The action sequences, which aren’t limited to car races by the way, are the pinnacle of this technology. Car racing has never been engaging to me. Didn't watch NASCAR as a kid and have never been a fan of the "Fast and Furious" movies. The Wachowskis film the car races like the fight scenes in "The Matrix." This is exactly as insane as it sounds. Cars jumping up and flipping around, deflecting projectiles, battling each other. I suppose it's just a question of wither or not you buy the universe created on-screen. If you do, I honestly found some of the action scenes exciting and unpredictable. The story is composed of several long races, obviously, and the directors find a way to fill each with real “Hell yeah!” moments.

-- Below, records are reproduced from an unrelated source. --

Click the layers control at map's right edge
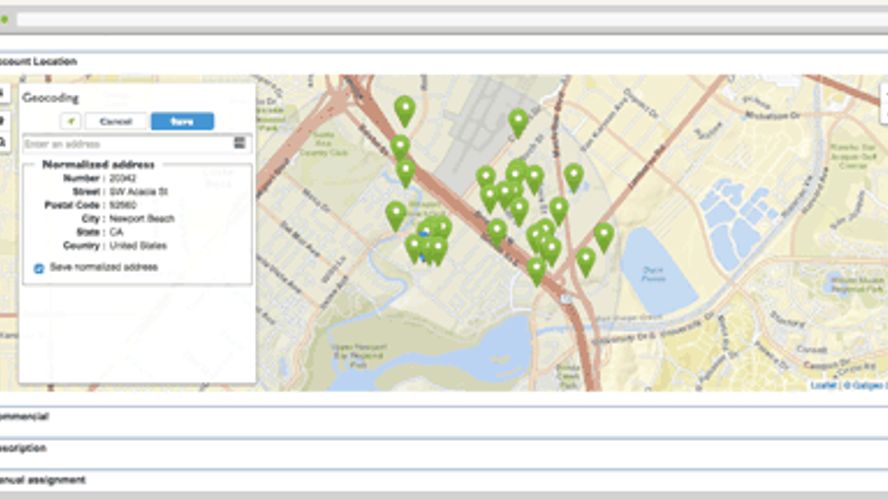Viewport: 888px width, 500px height. (883, 96)
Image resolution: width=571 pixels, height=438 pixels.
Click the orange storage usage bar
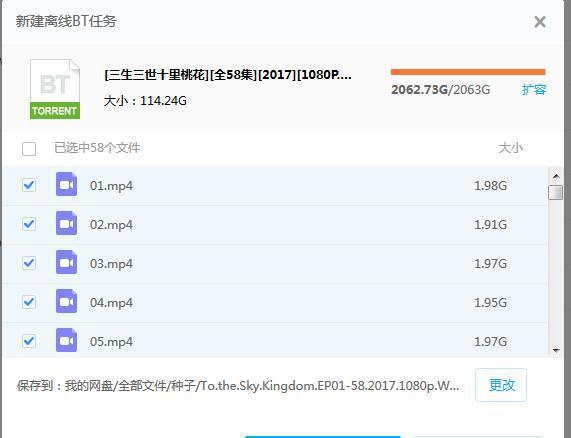click(x=468, y=72)
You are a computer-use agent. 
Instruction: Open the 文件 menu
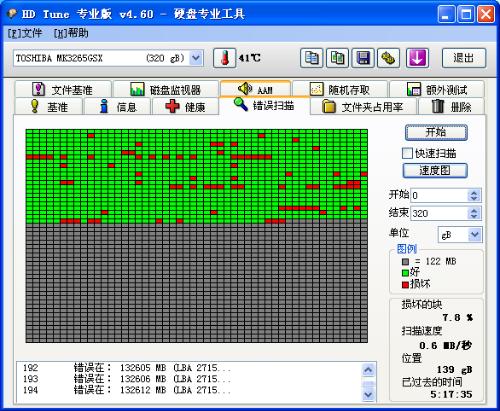point(25,33)
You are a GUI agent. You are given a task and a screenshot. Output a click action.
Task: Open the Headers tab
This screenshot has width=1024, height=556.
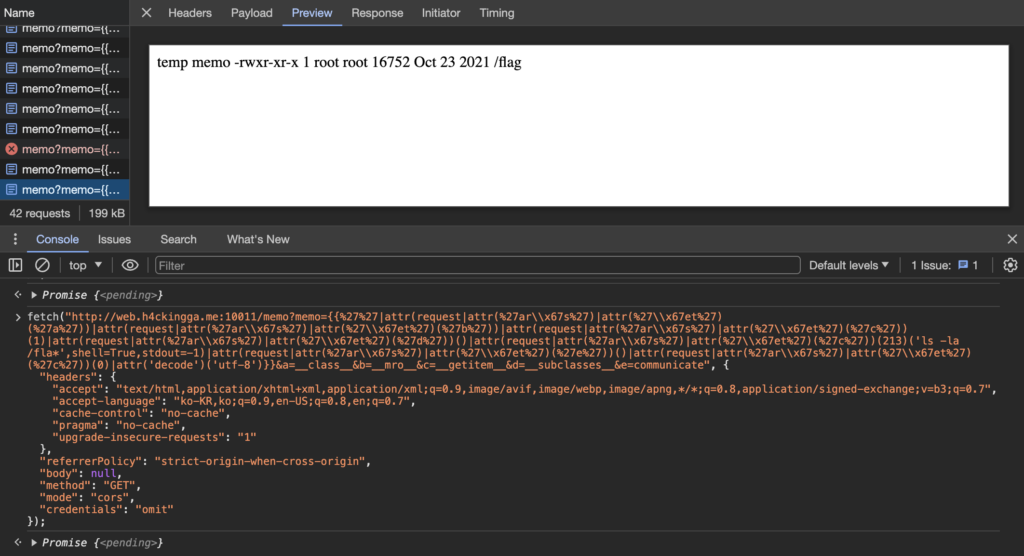click(x=190, y=13)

It's that dual quality of being completely over-the-top and yet totally sincere that makes the movie work for me. Like a big budget version of the Adam West Batman movie. This is ridiculous to a high degree and everybody is in on it, not cracking a smile once. The cast is totally in on the game. I'm not sure if John Goodman is even aware of how absurd everything he is. He's such a total professional, he brings the same level of stately understanding to every role he plays. Meanwhile, the rest of the cast are definitely aware that they are playing cartoon characters. Susan Sarandon smiles and plays mom, totally sincere in her love for her children and family. Christina Ricci exaggerates her normal level of pixie adorableness to its farthest reaches. Matthew Fox gives the best performance. Stone-faced, moving as awkwardly as the original cartoon character, he even sounds like Racer X did on the show. Emile Hirsch is admittedly a little flat. Of course, Speed has always been the least interesting character in his own show.
Swear to God, I'm not crazy here. I found the familial drama in the film to be genuinely touching at times. Listening to two characters talk about how much car racing means to them, how they bound over it, is ridiculous on paper. Of course, the rest of the movie is ridiculous too. So I guess I just bought. Hey, fathers and sons bond over real life stuff much more goofy then that. The love and togetherness of the family is obviously the main theme of the entire movie. And who doesn't want a family that will stand by you in everything, even when racing through a desert while evil doers fling bee hives at you?
The plot is oddly complicated. I mean, what more do you need in a "Speed Racer" movie besides race scenes? But there's gangsters and attempts by evil businessmen to manipulate the stock market with race scores. I suppose that's no less wacky then anything else in the movie but it feels a little out-of-place in a kid's film. Roger Allam totally sells it though, each line dripping with over-the-top villainy.
Another big issue is that the movie peaks too early. After 120 minutes of brutal car battles and hilariously over-the-top fight scenes, the climax feels too easy. Speed blasts through the finish lines, decimating all of his enemies. This is probably in keeping with anime conventions, but I feel he should have been challenged right up the finish line instead of the way it actually goes.